Take the time to prioritise yourself, adapt to your new life, establish a fresh routine and find your financial footing as a solo parent.
Step 2: Find yourself to move on
Being on your own is often perceived as something negative. But it’s actually an exciting opportunity to (re)discover your passions and decide what you want to leave behind.
Rebuilding your life means taking time out for yourself, exploring new interests and reigniting old hobbies. It’s also a time for self-care and for regaining confidence in yourself and in your irresistible charm.
Step 3: Open your heart
Eventually, one day, you realise you’re ready for a new relationship. You have a renewed desire to love and be loved. You want to break out of your single parent bubble and open your heart to someone new.
Feeling ready is the crucial element to starting a brand-new adventure and nurturing a healthy relationship!
Back in the dating game: 7 top tips
When you’re a single parent, you can’t date just who and how you please. But fear not! Here are our 7 top tips for starting a new romance.
- Work out what you want from a new relationship to guard against nasty surprises and the feeling that you’re wasting your time. Then you can rule out anyone who isn’t right for you and zero in on people on your wavelength.
- While it’s fun to watch Peppa Pig and chat on Even at the same time, how about taking it up a notch and planning a cosy lunch for two in a plush restaurant, away from the kiddos? We understand that single parents have limited free time, so keep it simple and skip the weeks of endless messaging, which can lead to disappointment when the long-awaited meeting finally happens.
- Don’t feed your expectations of love with anxieties or fantasies. Knowing what you want is all well and good, but don’t be too strict about your dream partner. You may never find them! No one can match up to your ideal for your children, so the most important thing is to give things time and trust yourself.
- Keep your first date short and sweet – the candlelit dinner can wait. Not all single parents have time to do evening dates. Opt for lunch breaks and quick coffees. Simple and efficient!
- Don’t aim for perfection or complete self-confidence. A relationship isn’t about how perfect each person is; it’s about embracing each other’s sensitivity and vulnerability. You don’t need to be overly prepared or excessively confident before you take the plunge. Be yourself – the right person will appreciate and accept you for who you are.

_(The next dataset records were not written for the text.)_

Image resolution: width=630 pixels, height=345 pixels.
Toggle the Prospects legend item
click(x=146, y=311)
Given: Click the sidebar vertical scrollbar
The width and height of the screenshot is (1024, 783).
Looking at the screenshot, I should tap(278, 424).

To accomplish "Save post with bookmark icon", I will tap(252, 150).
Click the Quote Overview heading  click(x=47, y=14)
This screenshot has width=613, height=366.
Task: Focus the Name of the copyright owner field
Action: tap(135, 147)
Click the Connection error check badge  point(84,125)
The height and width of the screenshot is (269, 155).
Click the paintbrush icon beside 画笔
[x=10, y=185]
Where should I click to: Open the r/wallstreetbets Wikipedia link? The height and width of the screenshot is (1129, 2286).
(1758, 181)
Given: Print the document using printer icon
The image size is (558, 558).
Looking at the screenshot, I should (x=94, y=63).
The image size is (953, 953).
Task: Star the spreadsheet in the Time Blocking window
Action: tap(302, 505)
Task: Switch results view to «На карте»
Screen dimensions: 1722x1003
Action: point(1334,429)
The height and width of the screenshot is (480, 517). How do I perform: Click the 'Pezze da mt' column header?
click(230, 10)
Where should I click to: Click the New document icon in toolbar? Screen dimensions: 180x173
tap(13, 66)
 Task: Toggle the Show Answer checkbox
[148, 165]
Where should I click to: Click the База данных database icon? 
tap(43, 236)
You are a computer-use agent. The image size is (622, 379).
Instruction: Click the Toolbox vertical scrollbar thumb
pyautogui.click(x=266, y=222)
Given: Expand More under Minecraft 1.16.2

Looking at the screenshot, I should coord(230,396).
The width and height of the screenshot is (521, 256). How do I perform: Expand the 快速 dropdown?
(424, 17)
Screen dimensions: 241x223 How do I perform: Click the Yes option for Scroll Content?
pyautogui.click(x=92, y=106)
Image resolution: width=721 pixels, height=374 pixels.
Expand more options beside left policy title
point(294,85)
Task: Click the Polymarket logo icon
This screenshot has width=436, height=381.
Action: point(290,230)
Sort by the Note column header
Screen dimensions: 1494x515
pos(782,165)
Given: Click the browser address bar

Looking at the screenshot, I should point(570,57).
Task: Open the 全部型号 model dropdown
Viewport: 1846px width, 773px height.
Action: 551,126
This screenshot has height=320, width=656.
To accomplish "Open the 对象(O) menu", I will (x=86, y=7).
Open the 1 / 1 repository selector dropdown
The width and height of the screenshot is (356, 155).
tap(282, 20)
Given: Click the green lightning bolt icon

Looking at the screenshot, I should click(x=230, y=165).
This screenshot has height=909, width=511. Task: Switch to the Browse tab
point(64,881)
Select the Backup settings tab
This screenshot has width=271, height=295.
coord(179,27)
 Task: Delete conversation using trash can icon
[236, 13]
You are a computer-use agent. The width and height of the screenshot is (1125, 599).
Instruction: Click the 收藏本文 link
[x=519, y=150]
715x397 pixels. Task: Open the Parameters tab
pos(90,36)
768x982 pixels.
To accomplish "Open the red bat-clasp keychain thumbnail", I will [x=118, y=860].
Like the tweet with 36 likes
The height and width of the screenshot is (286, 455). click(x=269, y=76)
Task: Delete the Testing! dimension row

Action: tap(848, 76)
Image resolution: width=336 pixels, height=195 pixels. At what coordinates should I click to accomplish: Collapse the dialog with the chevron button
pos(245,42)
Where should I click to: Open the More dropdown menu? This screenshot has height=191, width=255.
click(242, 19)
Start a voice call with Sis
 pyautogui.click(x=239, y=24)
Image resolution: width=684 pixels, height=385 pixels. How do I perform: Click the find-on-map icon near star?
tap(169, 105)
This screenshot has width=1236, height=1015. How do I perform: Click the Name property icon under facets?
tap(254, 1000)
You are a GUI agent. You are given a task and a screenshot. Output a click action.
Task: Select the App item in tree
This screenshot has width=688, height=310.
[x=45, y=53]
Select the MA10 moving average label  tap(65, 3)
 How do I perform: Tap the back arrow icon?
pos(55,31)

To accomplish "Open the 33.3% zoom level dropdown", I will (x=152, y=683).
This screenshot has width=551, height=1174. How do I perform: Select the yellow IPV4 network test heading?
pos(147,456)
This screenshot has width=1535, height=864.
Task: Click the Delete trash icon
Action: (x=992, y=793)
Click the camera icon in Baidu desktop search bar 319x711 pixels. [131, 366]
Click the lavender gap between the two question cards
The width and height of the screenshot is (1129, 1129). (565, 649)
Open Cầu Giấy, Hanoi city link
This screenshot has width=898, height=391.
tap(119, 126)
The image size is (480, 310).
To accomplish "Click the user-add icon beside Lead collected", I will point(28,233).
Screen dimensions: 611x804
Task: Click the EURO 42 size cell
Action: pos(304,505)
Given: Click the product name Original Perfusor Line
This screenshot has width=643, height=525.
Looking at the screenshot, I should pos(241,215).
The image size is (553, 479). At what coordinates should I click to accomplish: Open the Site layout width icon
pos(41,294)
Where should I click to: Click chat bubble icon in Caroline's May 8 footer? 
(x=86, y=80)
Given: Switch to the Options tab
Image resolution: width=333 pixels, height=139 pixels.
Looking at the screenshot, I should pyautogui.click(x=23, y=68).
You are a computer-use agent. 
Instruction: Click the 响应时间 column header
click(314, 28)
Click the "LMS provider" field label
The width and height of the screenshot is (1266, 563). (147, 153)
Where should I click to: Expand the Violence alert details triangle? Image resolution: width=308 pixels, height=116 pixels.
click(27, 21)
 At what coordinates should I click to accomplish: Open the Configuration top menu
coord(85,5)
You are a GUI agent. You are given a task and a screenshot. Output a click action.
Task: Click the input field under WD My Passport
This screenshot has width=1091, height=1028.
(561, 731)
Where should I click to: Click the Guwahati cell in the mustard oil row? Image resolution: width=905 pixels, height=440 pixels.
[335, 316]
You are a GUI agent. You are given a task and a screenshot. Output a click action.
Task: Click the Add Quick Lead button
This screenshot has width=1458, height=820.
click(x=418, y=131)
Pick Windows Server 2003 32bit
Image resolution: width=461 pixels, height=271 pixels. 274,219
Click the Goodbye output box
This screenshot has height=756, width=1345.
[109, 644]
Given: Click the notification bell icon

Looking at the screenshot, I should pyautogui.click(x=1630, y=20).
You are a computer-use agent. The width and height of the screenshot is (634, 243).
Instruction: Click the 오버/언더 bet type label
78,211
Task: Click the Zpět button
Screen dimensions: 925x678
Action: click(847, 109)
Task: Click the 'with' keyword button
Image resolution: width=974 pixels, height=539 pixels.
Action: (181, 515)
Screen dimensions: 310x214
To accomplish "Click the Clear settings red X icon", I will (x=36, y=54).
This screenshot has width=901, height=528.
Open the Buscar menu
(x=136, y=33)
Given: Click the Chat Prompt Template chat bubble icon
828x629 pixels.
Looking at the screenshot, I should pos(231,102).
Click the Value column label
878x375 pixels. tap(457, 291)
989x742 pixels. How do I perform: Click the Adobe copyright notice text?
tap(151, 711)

- Use the first date as a chance to break free from your role as a single parent (even if only for a little while!). Of course your kids are important to you, but try not to make them the focal point of every conversation. Being a single parent is a significant part of your life, but it’s not the only part. It’s time to think about yourself for a change!
- Banish any guilt about wanting a partner. Just because you’re a single parent doesn’t mean you can’t fall in love again. Don’t limit yourself to this role indefinitely: it should never be seen as a sacrifice. Your children aren’t obstacles standing in the way of your love life; in fact, they may even be happier than you are at the thought of welcoming someone new into the family circle.